There are three stages to the data pipeline.

We use a combination of AWS Event Bridge, Step Functions, and Lambda to process the cleaning and transformation modules. It starts with an EventBridge Scheduler call that triggers a Lambda, which downloads data from source databases and places it into a versioned S3 bucket. We then query the new dataset to identify whether changes exist. If so, we run a sequence of Python Lambda scripts coordinated with Step Functions. If there are no changes, we log this and skip downstream processing to save compute costs.

In the third module, we format the dataset specifically for transfer using the QuickBase API. The process breaks data into fundamental components and updates records in QuickBase, tracking appended, updated, and deleted rows.

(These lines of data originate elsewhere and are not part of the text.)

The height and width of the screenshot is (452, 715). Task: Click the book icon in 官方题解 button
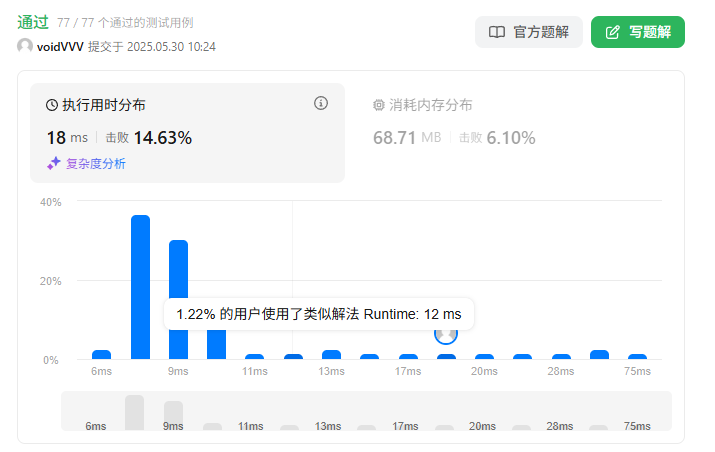pos(496,32)
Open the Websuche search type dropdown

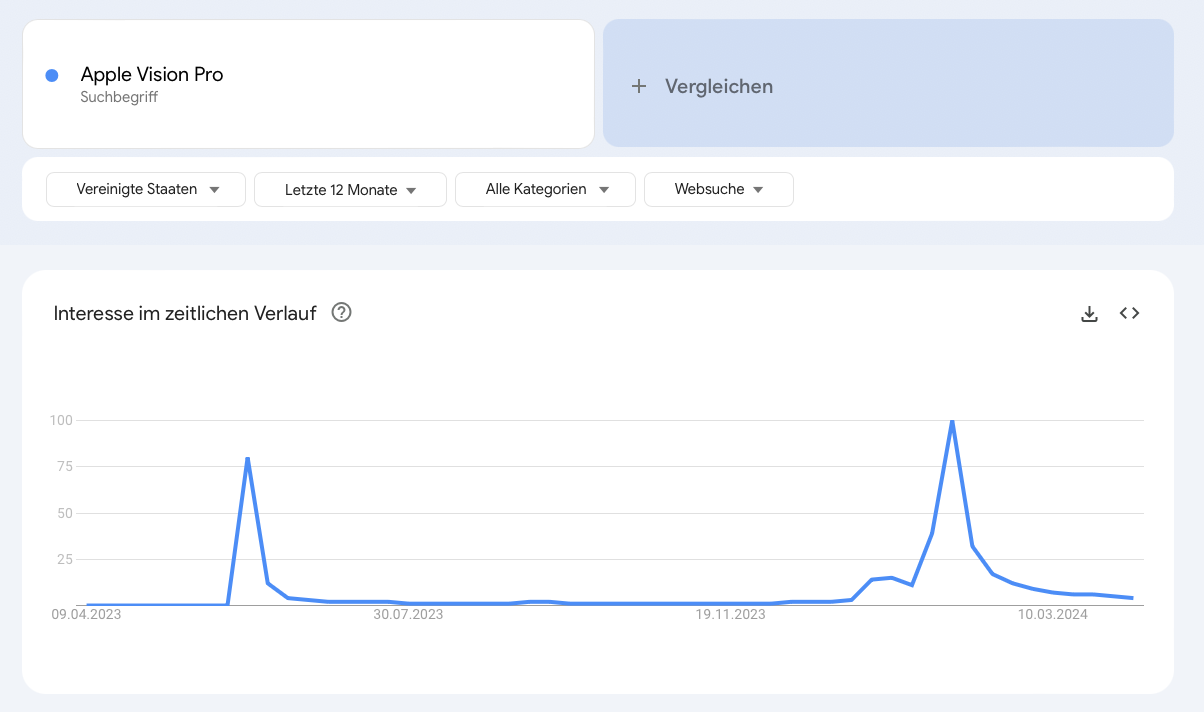(x=719, y=189)
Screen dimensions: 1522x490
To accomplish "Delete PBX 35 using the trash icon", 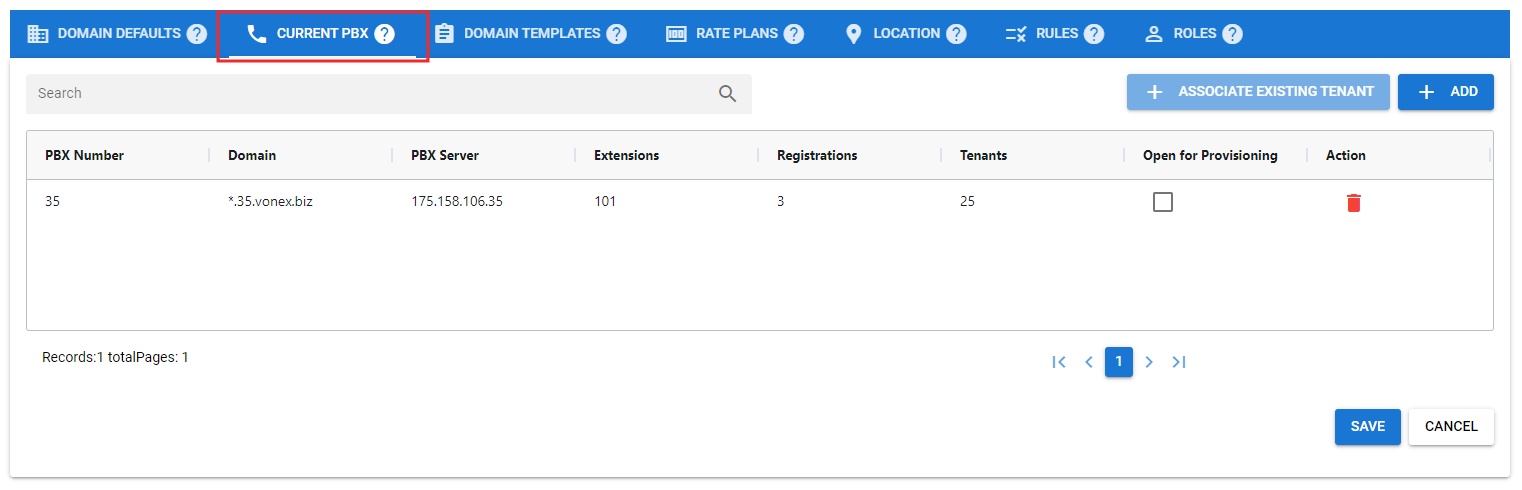I will 1353,203.
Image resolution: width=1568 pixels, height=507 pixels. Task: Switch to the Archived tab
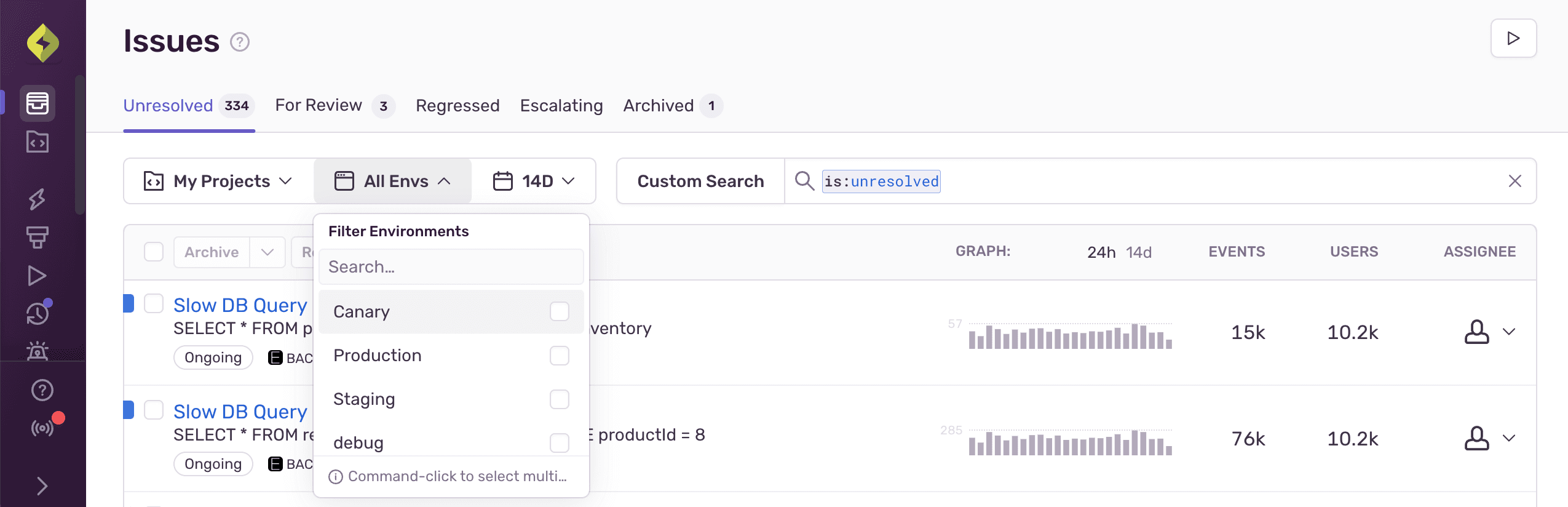pyautogui.click(x=659, y=106)
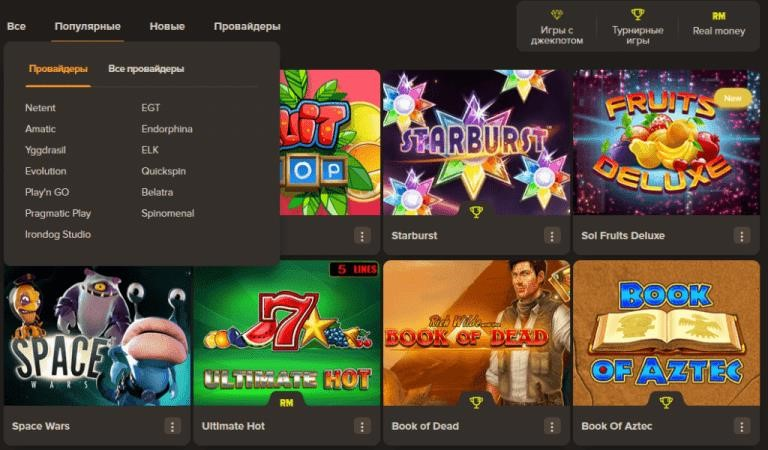The image size is (768, 450).
Task: Choose the Pragmatic Play provider
Action: pyautogui.click(x=58, y=213)
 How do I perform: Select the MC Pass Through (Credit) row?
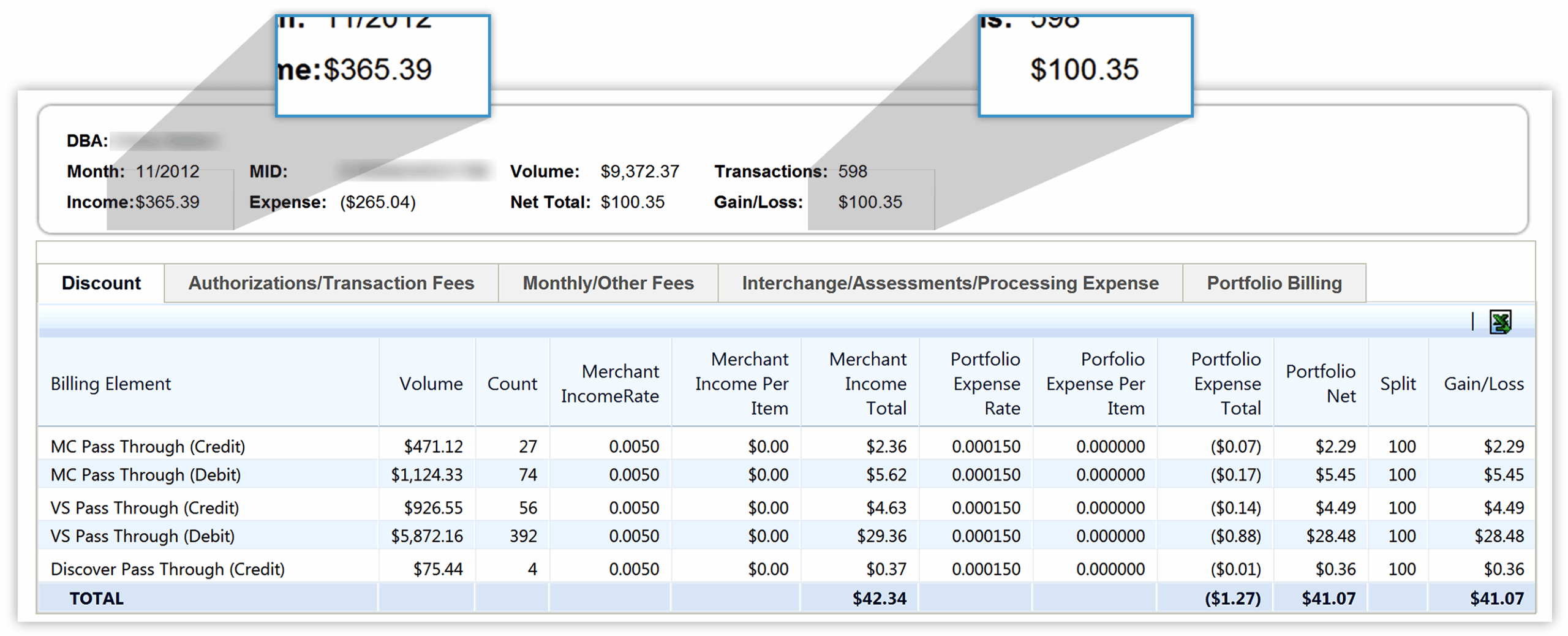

All processes are tracked with AWS CloudWatch, with customized logging for both technical and operational stakeholders.

Cost Efficiency

Cost efficiency is a core pillar of AWS’ Well-Architected Framework, and this pipeline follows those practices. During design, we tested a custom VM, AWS Managed Airflow (MWAA), and EventBridge/Lambda. VMs were difficult to maintain. MWAA worked but had costly scaling characteristics and lacked simple on/off controls. We moved to EventBridge, Step Functions, and Lambda, reducing monthly costs from nearly $2,000 with MWAA to under $100 with Lambda.

Future Planning

The data pipeline is complete with no immediate enhancements planned. The architecture and lessons learned are now being applied to additional pipeline projects across other domains.